Supervisors approved the land plan for developer Greg Matzel's proposed gaming resort featuring a high-rise hotel/casino at a special meeting on Monday.
Matzel, in comments after the meeting, said he is "very pleased" the plan was approved and that he is confident Pocono Manor is the best project to bring gaming to the Poconos.
Supervisors John Kerrick, Heidi Pickard, Hugh Lamberton and Anne Sincavage voted to approve the land plan. Supervisor Jon Berry abstained; he said after the meeting his company is in negotiations to do work at Pocono Manor.
Monday's land plan approval was a big step in the biggest story of the year in Tobyhanna Township — but it could all be moot by Wednesday.
That's when the Pennsylvania Gaming Control Board will award licenses to 11 slots parlors across the state.
If Pocono Manor does not get a slots license, then the land plan supervisors approved Monday becomes null and void. In the meantime, Matzel and his team can tell the gaming board in final arguments today that their plan is on equal footing with rival casino project Mount Airy Lodge. Paradise Township supervisors approved the Mount Airy land plan in June.
When asked what his plans were if he does not win a slots license, Matzel smiled and replied, "A long winter's nap."
Tobyhanna supervisors had little to say about the Pocono Manor land plan on Monday, but before they voted to approve it members of the public had one last chance to sound off.

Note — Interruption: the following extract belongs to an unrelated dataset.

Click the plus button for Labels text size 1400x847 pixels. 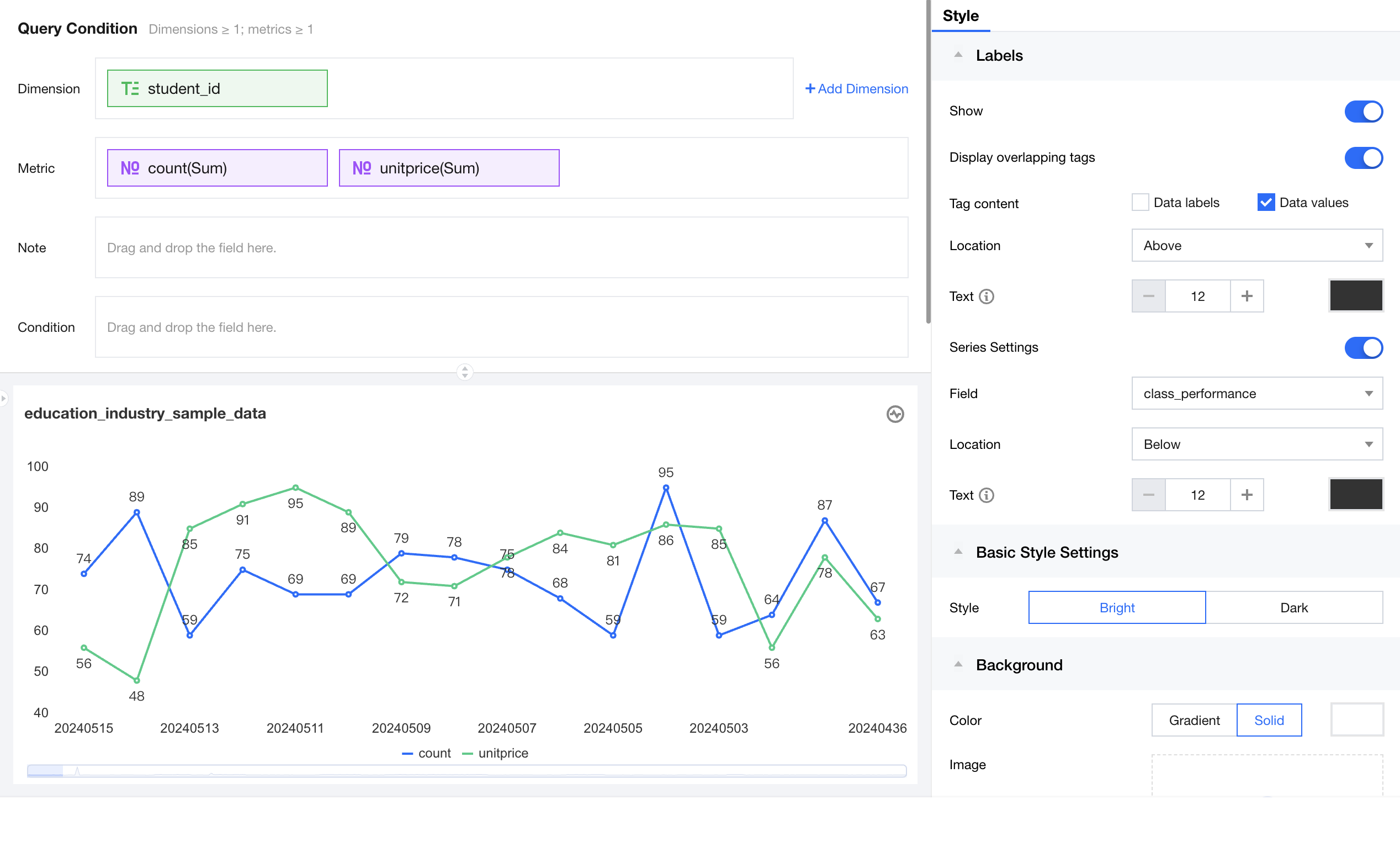(1247, 296)
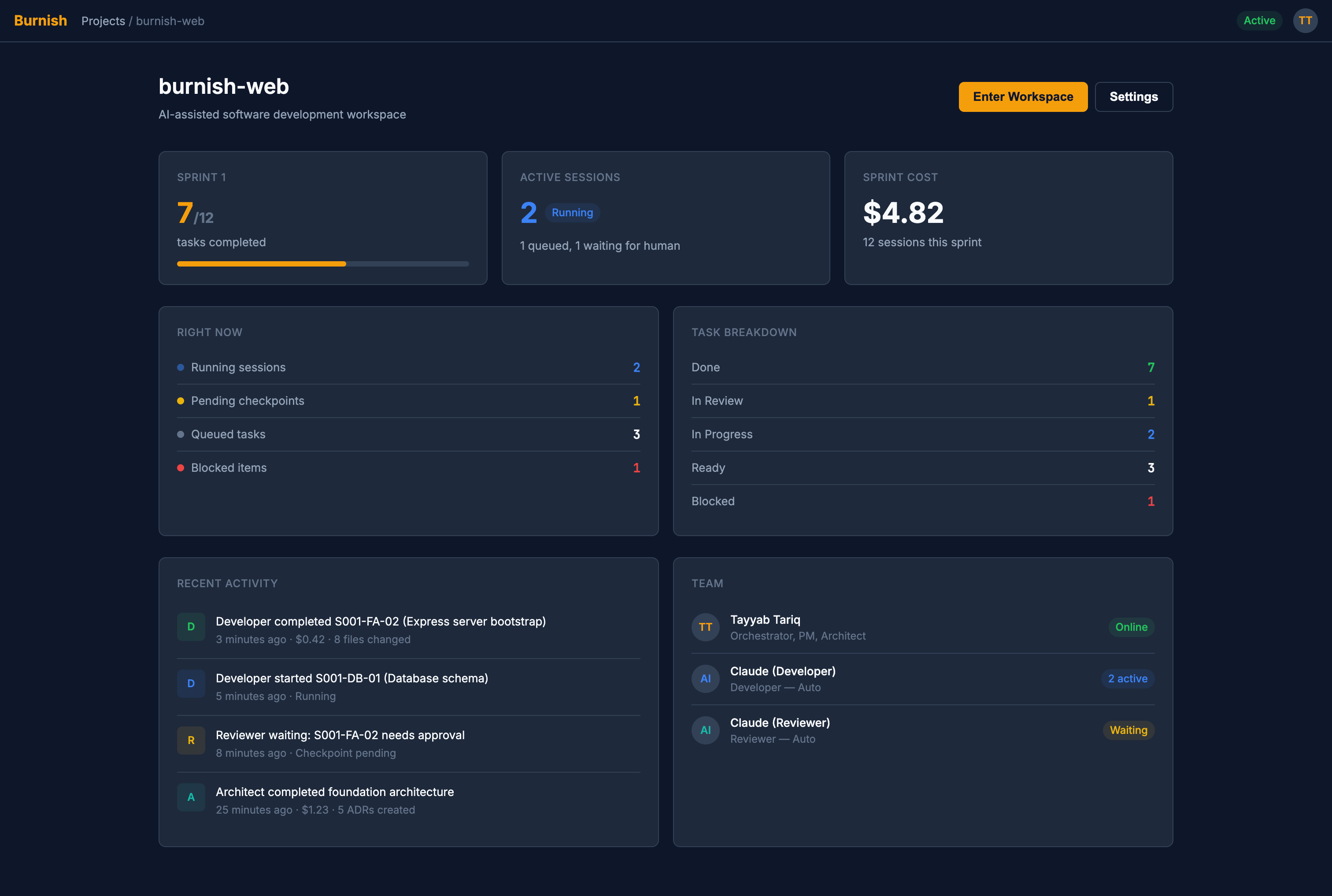
Task: Select the burnish-web breadcrumb item
Action: pyautogui.click(x=170, y=21)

Donna Fleming, of Pocono Pines, a longtime opponent of the casino project, broached concerns about fire safety at Matzel's proposed 234-foot-high hotel.

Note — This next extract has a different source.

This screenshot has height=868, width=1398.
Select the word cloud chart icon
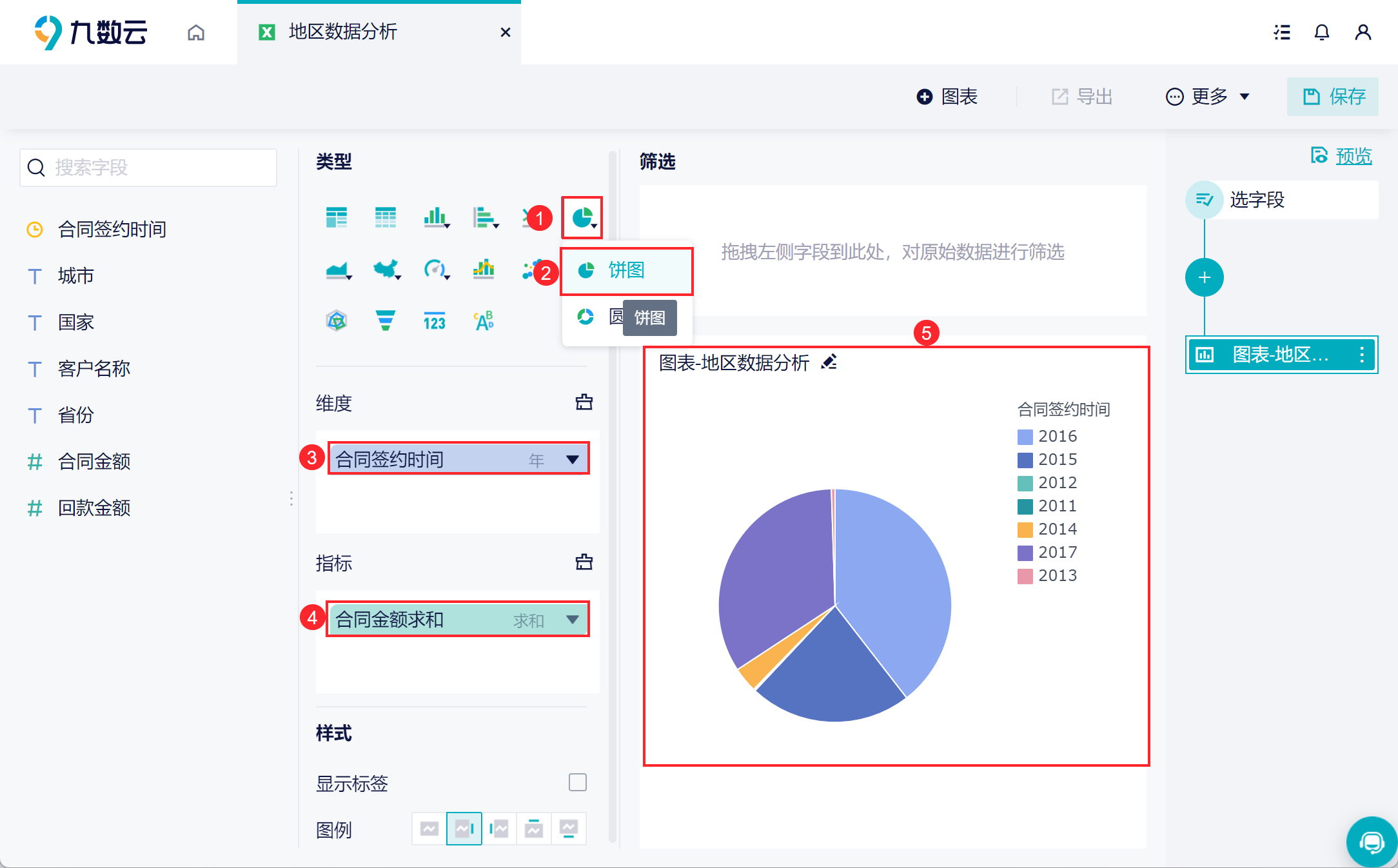(484, 321)
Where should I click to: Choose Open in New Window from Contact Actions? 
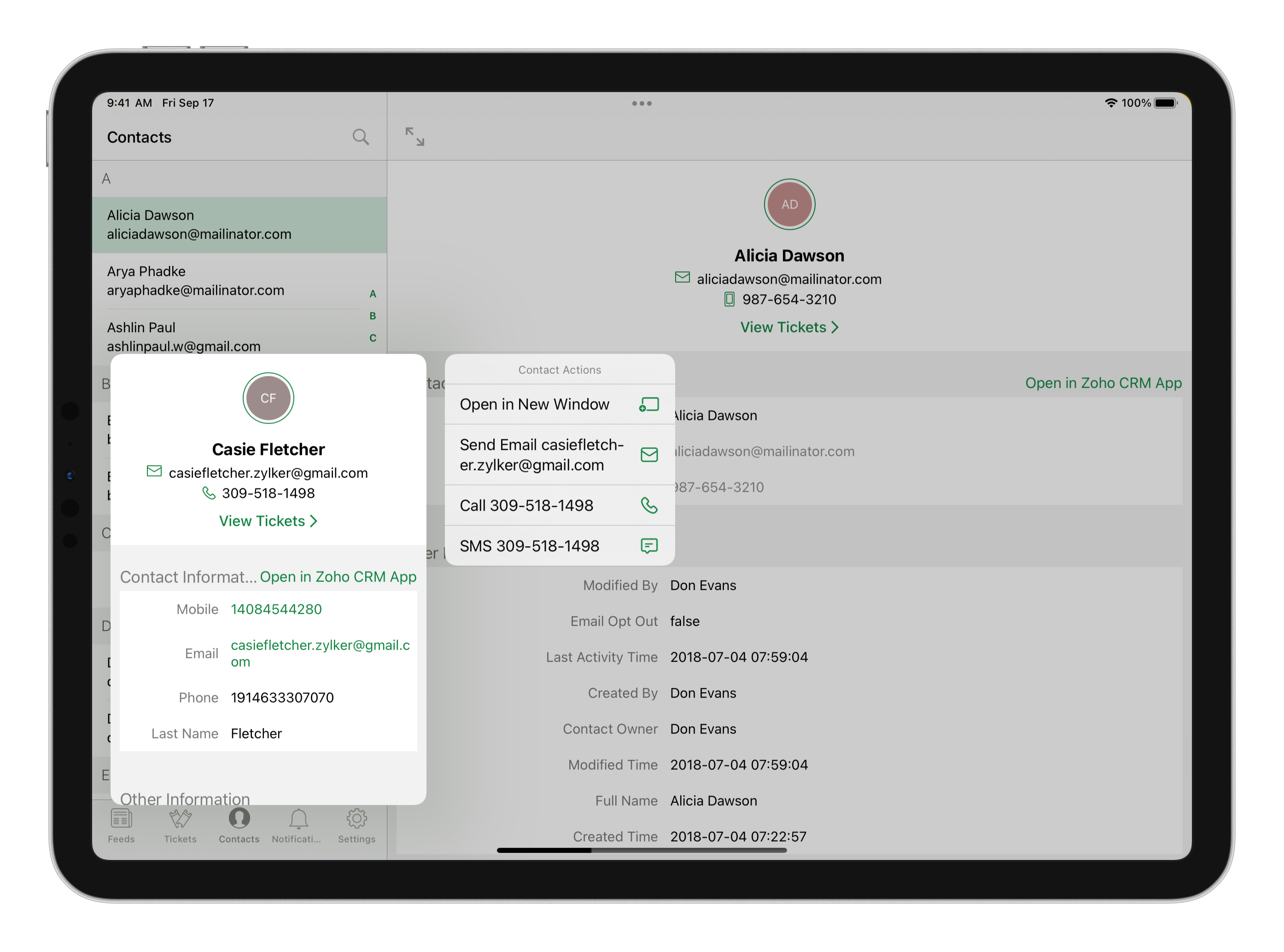coord(534,404)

Fleming said she spoke with a fire safety officer at Foxwoods Casino, in Connecticut, who said Foxwoods maintains a full-time fire company on site that is staffed 24 hours a day, and suggested that Pocono Manor would need the same level of fire protection.

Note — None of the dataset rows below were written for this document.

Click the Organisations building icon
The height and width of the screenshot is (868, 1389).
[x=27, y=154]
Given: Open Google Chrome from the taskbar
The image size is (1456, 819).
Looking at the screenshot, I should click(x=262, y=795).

Linda Gargiulo, of the Stillwater Estates development, off Route 940 near Interstate 380, wanted supervisors to make sure that Pocono Manor would provide safe access to their community. Traffic plans for the resort call for the I-380/Route 940 interchange to be rebuilt and the entrance to Stillwater Estates to be relocated.
John Rice, the township's special counsel for the Pocono Manor project, said the developers are bound by the conditions supervisors placed on their approval of the land plan, including safe access to Stillwater Estates.
Supervisors attached the same 22 conditions, with two minor amendments, to their approval that the Tobyhanna Planning Commission did when it recommended last month that the plan be approved.
Most of the conditions deal with permit approvals Pocono Manor needs from a slew of regulatory agencies.
Matzel must also build several fields for public recreational use and turn them over to the township.
Pocono Manor and Mount Airy Lodge will compete with proposed casino projects in Allentown, Bethlehem and Gettysburg for two available standalone slots licenses outside Philadelphia and Pittsburgh.
The gaming board's decision regarding slots licenses will be posted to the Pocono Record Web site as soon as it is available on Wednesday.